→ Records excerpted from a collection
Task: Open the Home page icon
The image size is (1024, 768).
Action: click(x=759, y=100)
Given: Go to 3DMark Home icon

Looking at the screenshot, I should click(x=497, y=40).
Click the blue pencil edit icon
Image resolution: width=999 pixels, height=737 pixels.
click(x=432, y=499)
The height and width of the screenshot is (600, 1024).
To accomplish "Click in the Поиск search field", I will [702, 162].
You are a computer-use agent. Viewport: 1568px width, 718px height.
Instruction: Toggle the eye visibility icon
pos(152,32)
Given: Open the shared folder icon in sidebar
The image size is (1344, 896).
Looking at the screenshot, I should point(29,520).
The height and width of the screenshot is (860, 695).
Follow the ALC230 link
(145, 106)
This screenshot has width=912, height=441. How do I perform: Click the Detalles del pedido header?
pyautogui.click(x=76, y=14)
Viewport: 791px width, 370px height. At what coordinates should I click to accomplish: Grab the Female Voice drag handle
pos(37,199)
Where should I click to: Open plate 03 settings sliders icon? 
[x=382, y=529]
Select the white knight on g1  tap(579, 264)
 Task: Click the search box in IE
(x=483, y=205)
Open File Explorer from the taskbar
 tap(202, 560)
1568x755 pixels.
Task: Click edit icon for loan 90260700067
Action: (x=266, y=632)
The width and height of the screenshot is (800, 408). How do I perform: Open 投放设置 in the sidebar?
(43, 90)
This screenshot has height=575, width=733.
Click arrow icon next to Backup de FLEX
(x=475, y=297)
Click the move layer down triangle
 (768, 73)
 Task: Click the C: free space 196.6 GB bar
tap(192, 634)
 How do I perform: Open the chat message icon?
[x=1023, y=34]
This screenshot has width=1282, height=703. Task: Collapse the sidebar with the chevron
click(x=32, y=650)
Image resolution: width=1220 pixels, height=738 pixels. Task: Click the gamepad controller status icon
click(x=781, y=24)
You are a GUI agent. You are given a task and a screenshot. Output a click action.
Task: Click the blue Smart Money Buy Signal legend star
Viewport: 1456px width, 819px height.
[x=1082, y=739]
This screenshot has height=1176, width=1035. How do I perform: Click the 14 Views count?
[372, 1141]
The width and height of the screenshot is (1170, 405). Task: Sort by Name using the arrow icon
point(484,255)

→ Description of the task
Go through the lines above. Select every one that has the string "blue".

→ Output for this task
Click the blue pencil edit icon
Task: Click the blue Smart Money Buy Signal legend star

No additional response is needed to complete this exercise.